(Problem to work on) Pick each line containing the word "Datenschutzerklärung" out of the data below.

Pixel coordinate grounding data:
╔══

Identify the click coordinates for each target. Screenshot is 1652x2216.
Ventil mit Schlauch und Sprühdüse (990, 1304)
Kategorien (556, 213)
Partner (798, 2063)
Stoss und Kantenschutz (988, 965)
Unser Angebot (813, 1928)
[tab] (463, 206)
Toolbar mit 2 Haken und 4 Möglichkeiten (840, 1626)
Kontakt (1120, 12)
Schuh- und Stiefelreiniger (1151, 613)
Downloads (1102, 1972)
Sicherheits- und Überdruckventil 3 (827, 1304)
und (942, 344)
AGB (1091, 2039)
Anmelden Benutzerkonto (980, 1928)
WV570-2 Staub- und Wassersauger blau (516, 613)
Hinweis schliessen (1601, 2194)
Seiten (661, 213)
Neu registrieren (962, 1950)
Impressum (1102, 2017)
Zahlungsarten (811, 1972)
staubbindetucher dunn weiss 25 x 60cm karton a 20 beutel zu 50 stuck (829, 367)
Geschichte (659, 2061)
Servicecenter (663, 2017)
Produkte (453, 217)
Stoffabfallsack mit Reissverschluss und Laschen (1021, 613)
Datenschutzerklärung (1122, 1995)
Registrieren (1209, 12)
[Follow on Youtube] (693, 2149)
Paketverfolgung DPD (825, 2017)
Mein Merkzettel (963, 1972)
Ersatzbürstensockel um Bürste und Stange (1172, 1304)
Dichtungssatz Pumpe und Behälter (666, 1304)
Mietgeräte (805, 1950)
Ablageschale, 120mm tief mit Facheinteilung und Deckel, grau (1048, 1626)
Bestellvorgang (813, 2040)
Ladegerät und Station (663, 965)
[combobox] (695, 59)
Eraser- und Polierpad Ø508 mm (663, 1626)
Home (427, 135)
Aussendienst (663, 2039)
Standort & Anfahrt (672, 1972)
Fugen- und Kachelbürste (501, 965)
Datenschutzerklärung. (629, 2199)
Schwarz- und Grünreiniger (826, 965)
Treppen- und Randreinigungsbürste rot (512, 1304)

╚══

(Worked solution)
Datenschutzerklärung (1122, 1995)
Datenschutzerklärung. (629, 2199)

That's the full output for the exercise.